(Items from a dataset)
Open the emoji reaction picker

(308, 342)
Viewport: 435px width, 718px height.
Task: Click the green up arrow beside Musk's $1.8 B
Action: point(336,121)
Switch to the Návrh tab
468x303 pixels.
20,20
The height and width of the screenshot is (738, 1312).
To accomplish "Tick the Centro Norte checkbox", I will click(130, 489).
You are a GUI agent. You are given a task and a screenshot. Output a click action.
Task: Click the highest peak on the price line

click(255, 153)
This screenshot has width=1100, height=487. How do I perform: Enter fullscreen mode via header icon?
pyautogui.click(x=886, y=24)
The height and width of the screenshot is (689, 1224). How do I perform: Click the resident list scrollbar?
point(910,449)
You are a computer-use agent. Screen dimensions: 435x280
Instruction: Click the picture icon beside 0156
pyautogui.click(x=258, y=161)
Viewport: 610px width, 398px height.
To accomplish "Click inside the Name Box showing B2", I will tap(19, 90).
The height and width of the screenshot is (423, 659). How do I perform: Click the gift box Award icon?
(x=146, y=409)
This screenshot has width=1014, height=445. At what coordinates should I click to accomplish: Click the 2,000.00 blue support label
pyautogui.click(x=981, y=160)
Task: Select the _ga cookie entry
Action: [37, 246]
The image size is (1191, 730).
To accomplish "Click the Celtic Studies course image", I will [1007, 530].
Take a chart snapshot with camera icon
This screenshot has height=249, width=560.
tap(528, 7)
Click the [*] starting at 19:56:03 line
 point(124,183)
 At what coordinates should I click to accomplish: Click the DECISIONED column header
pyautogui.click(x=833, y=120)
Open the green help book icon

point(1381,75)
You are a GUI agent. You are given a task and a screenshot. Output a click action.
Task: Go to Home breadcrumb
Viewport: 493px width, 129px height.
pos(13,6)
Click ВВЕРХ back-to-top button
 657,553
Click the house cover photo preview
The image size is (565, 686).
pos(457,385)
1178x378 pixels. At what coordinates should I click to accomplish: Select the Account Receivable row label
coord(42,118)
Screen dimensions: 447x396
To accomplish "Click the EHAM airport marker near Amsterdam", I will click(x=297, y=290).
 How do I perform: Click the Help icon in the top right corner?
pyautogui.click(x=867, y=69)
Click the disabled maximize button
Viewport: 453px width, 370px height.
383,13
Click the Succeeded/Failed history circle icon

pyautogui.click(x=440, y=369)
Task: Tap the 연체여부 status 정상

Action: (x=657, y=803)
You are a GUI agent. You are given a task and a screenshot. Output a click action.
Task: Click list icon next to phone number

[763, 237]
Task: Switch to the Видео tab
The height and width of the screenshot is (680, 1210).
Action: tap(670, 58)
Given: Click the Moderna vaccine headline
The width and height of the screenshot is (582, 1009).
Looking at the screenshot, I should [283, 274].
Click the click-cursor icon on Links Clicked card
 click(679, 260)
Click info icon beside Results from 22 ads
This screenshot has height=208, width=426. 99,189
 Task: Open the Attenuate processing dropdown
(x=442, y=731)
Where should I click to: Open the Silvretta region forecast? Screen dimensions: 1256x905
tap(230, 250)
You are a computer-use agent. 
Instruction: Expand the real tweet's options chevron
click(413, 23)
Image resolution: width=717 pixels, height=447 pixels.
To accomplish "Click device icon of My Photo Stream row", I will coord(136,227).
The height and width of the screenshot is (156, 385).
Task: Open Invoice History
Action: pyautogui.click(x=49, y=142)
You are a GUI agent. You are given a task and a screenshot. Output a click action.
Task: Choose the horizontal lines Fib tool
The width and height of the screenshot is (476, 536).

=== What the task requires ===
The entries above are to be retyped exactly.

=== Solution to this exercise ===
Open the emoji reaction picker

(308, 342)
Viewport: 435px width, 718px height.
Task: Click the green up arrow beside Musk's $1.8 B
Action: point(336,121)
Switch to the Návrh tab
468x303 pixels.
20,20
The height and width of the screenshot is (738, 1312).
To accomplish "Tick the Centro Norte checkbox", I will click(130, 489).
You are a GUI agent. You are given a task and a screenshot. Output a click action.
Task: Click the highest peak on the price line

click(255, 153)
This screenshot has width=1100, height=487. How do I perform: Enter fullscreen mode via header icon?
pyautogui.click(x=886, y=24)
The height and width of the screenshot is (689, 1224). How do I perform: Click the resident list scrollbar?
point(910,449)
You are a computer-use agent. Screen dimensions: 435x280
Instruction: Click the picture icon beside 0156
pyautogui.click(x=258, y=161)
Viewport: 610px width, 398px height.
To accomplish "Click inside the Name Box showing B2", I will tap(19, 90).
The height and width of the screenshot is (423, 659). How do I perform: Click the gift box Award icon?
(x=146, y=409)
This screenshot has width=1014, height=445. At what coordinates should I click to accomplish: Click the 2,000.00 blue support label
pyautogui.click(x=981, y=160)
Task: Select the _ga cookie entry
Action: [37, 246]
The image size is (1191, 730).
To accomplish "Click the Celtic Studies course image", I will [1007, 530].
Take a chart snapshot with camera icon
This screenshot has height=249, width=560.
tap(528, 7)
Click the [*] starting at 19:56:03 line
 point(124,183)
 At what coordinates should I click to accomplish: Click the DECISIONED column header
pyautogui.click(x=833, y=120)
Open the green help book icon

point(1381,75)
You are a GUI agent. You are given a task and a screenshot. Output a click action.
Task: Go to Home breadcrumb
Viewport: 493px width, 129px height.
pos(13,6)
Click ВВЕРХ back-to-top button
 657,553
Click the house cover photo preview
The image size is (565, 686).
pos(457,385)
1178x378 pixels. At what coordinates should I click to accomplish: Select the Account Receivable row label
coord(42,118)
Screen dimensions: 447x396
To accomplish "Click the EHAM airport marker near Amsterdam", I will click(x=297, y=290).
 How do I perform: Click the Help icon in the top right corner?
pyautogui.click(x=867, y=69)
Click the disabled maximize button
Viewport: 453px width, 370px height.
383,13
Click the Succeeded/Failed history circle icon

pyautogui.click(x=440, y=369)
Task: Tap the 연체여부 status 정상

Action: (x=657, y=803)
You are a GUI agent. You are given a task and a screenshot. Output a click action.
Task: Click list icon next to phone number

[763, 237]
Task: Switch to the Видео tab
The height and width of the screenshot is (680, 1210).
Action: tap(670, 58)
Given: Click the Moderna vaccine headline
The width and height of the screenshot is (582, 1009).
Looking at the screenshot, I should [283, 274].
Click the click-cursor icon on Links Clicked card
 click(679, 260)
Click info icon beside Results from 22 ads
This screenshot has height=208, width=426. 99,189
 Task: Open the Attenuate processing dropdown
(x=442, y=731)
Where should I click to: Open the Silvretta region forecast? Screen dimensions: 1256x905
tap(230, 250)
You are a computer-use agent. 
Instruction: Expand the real tweet's options chevron
click(413, 23)
Image resolution: width=717 pixels, height=447 pixels.
To accomplish "Click device icon of My Photo Stream row", I will coord(136,227).
The height and width of the screenshot is (156, 385).
Task: Open Invoice History
Action: pyautogui.click(x=49, y=142)
You are a GUI agent. You are given a task and a screenshot. Output a click action.
Task: Choose the horizontal lines Fib tool
The width and height of the screenshot is (476, 536).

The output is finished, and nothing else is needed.